The second new practice introduced is to use pleasure jhanas as the ‘meditation object’. Focus on the quality of pleasantness, rather than the sensation giving rise to it.
The third practice is to intentionally let go effort in periods of stable clarity.
I had an unexpectedly strong, emotional response to a story that Culadasa tells in this stage chapter. After a long period of ‘dry’ sitting, he had a session in which flies started crawling around his face, causing him to exert great effort to maintain concentration on the breath. When they finally left he was able to relax: “prior to the flies, I had reached a point where effort was no longer needed, but I hadn’t known it. So I didn’t take that last step toward effortlessness. I’ve been grateful to those flies ever since” (p. 276). I felt an immense empathy, with gladness on his behalf for that experience, combined with a sense of the pain of the effort. It’s a touching story.
Second sit, 1 hr:
- I practiced the new ‘close following’ technique for the hour.

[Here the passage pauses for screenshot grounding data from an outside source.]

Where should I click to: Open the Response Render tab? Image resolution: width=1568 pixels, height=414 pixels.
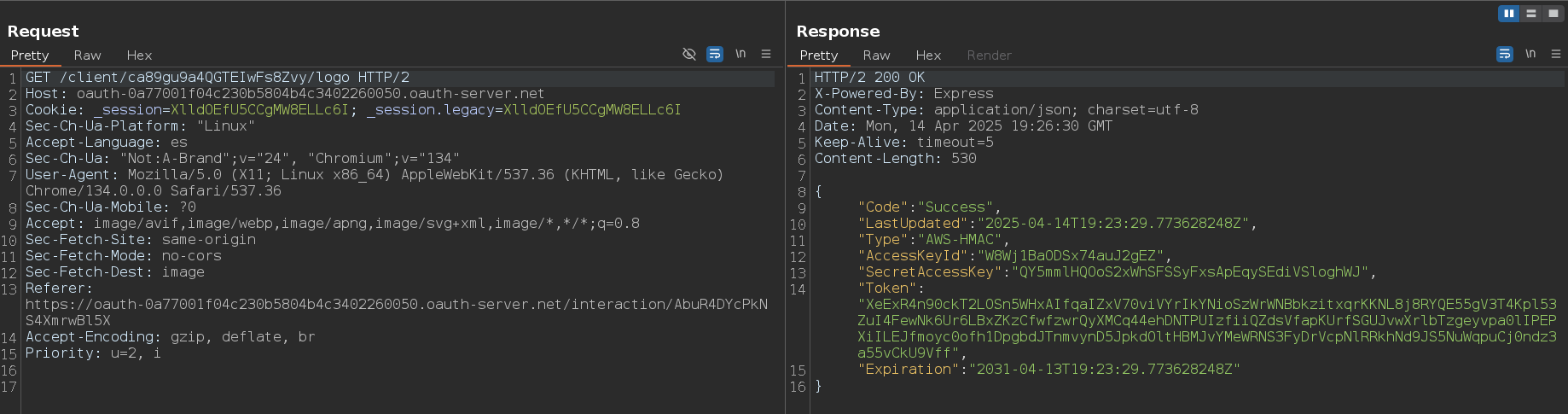pyautogui.click(x=989, y=55)
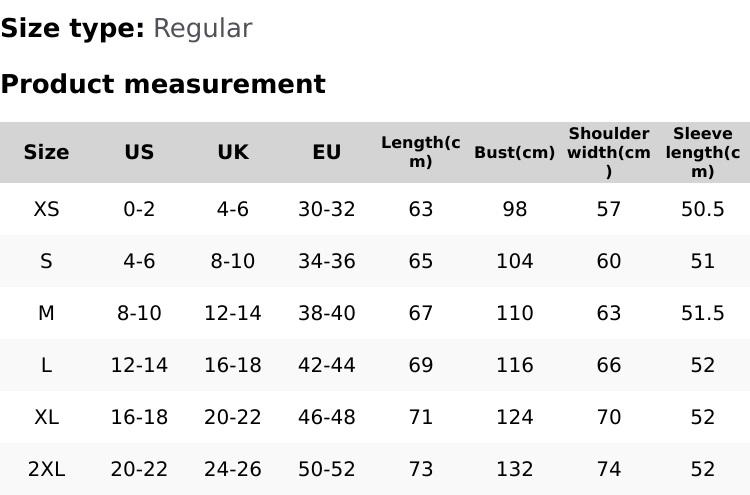The image size is (750, 495).
Task: Click the XL size row label
Action: click(x=46, y=417)
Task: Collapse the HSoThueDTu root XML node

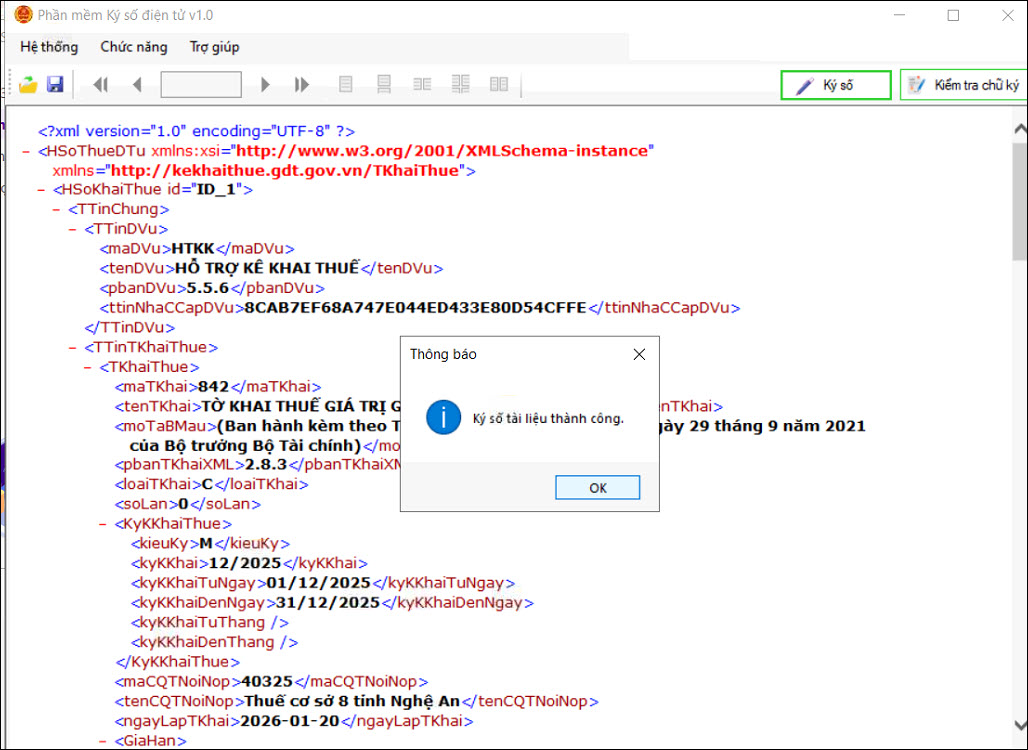Action: click(x=26, y=151)
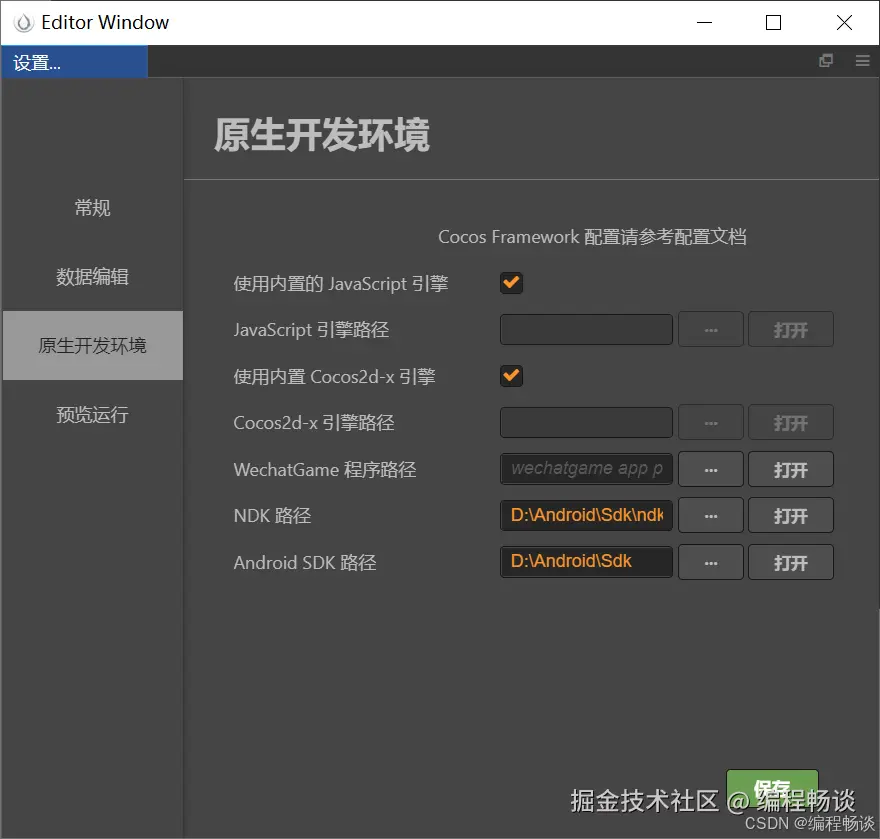Click the browse "..." icon for NDK 路径
Viewport: 880px width, 839px height.
710,515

- This made concentration easy. Quite quickly I felt the rapid pulsing in the sensation of the breath. However, I didn’t get the second phase described, the deep vibratory quality of experience. I was able to focus on the rapid sensation for most of the hour, occasionally alternating out into the detail of the sensation of the breath, but mostly I maintained concentration, with a focus in the pulsing quality of the sensation.
- This was a deeply absorbing experience. Crashings and bangings from around the place, traffic on the road, were entirely peripheral to the experience. They were there, but ‘external’, as in, ‘not relevant’ to the central focus of absorption.
Third sit, 1 hour:
- Continued with ‘close following’ technique. Pretty much the same experience as this morning, somewhat less absorbed, moving between light, general attention to the breath & the pulsing sensations.
- Experienced some tiny trembling around my lips.
- 1.Long-dé (Tib: kLong sDe), is the second of the three series of Dzogchen. It is associated with spacious expansiveness, particularly with experiences of the subtle body, or psycho-physical awareness.